Why it earned this rating

Our assessment

Structured Capital Strategies Income earns a strong rating because it pairs a genuine buffered-RILA crediting structure with a built-in GLWB that grows at 7% simple interest annually before income turns on — a combination that gives retirement income buyers real upside exposure alongside a defined income floor. The fee range of 1.50% to 2.50% on the benefit base is a real cost that riders this type must justify, and the structured strategies do enough work on the accumulation side that the combination holds together for the target buyer. It falls short of a top-tier rating mainly because the fee range is wide and the buffer mechanics are more complex than most income-focused buyers are used to seeing.

02

The short version

This is a 6-year registered index-linked annuity from Equitable that combines a buffered-index crediting menu with a built-in Guaranteed Withdrawal Benefit for Life rider. The contract is designed for buyers who want protected lifetime income and are willing to accept some market-linked downside exposure — buffered, not eliminated — in exchange for more upside potential than a traditional fixed indexed annuity typically offers. If you are comfortable with the RILA structure and genuinely need a lifetime income guarantee, this is one of the more complete packages in the RILA-with-income segment.

03

Key facts

Surrender Period
6 years
Issue Ages
45-80
Minimum Premium
$25,000
Free Withdrawal
Year 1: 10% of premiums paid in first 90 days. Year 2: 10% of prior year account anniversary value. Surrender charge waivers available for nursing home, terminal illness, disability.
Income Rider
Built-in
Premium Bonus
None
04

The full review

Is Equitable Structured Capital Strategies Income a Good Annuity?

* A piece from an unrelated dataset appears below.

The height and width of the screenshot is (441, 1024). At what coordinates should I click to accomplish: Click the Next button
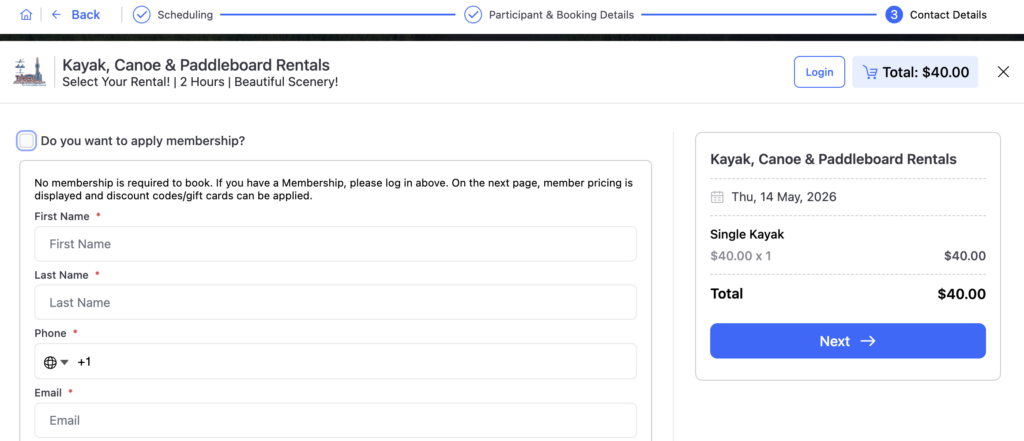click(847, 341)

Yes, for the right buyer. This is a good annuity for someone in the pre-retirement window who wants both buffered market participation and a guaranteed lifetime income floor without managing two separate products. It is less appealing for someone who wants simple principal protection, wants to maximize accumulation without income overhead costs, or is uncomfortable with the idea that a bad enough index year can still reduce account value despite the buffer.

Why Someone Would Buy This Annuity

The rational case for this contract is that it solves two retirement problems at once: protected participation on the upside and guaranteed income on the downside. The GLWB roll-up of 7% simple interest annually means the income benefit base keeps growing even in flat or down years, up to 20 years before the first withdrawal. That can be a meaningful guarantee for someone who does not expect to turn income on immediately. The six-index menu and the variety of crediting strategies — including Dual Performance options and Loss Limiters — give buyers real flexibility in how they position the accumulation side.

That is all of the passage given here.